# still new at this PLEASE HELP!!!



## jenn134 (Nov 14, 2014)

Hi guys 
My name is Jenn and I am still new to the Cichlid world 
I have been into fish for over 6 months and I always kept live barriers
I so far have 6 Cichlids in 2 diffrent tanks one bing 20 Gal and one 30 Gal I have a 75 Gal for when they get too big for the other two tanks

My question is

I have a blue and black stripped Blue Johnnie ( I believe it's a male ) He's in my 20 Gal with not sure what the other 3 Cichlids nt sure if they are male or female

The Johnnie keeps going and digging under one of the hides I have in there it is kinds like a tunnel 
he keeps going out of it from the side by turning side ways and all the gravel under it is mostly missing and I am watching him move one piece of gravel at a time

I was wondering if this is what Male Cichlids do when they are getting ready to mate?? 
or is he just making his spot in the tank they way he wants it???
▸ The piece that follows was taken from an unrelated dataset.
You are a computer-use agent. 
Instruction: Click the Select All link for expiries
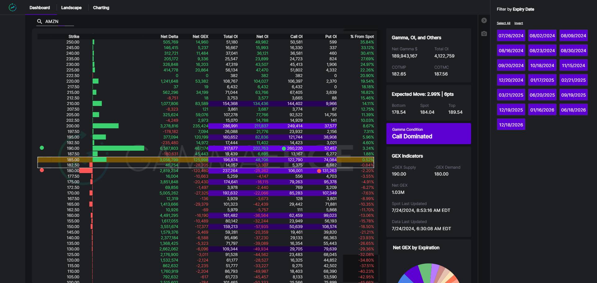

Please help me understand what he's doing

Thank you
Jenn


----------



## noki (Jun 13, 2003)

Mbuna, especially the Pseudotropheus and Metriaclima species like to dig and rearrange their territories. Pretty normal. It is more about marking his territory and showing dominance. He also might be trying to make a safe hole to sleep in, which is more instinct than actual need in the aquarium.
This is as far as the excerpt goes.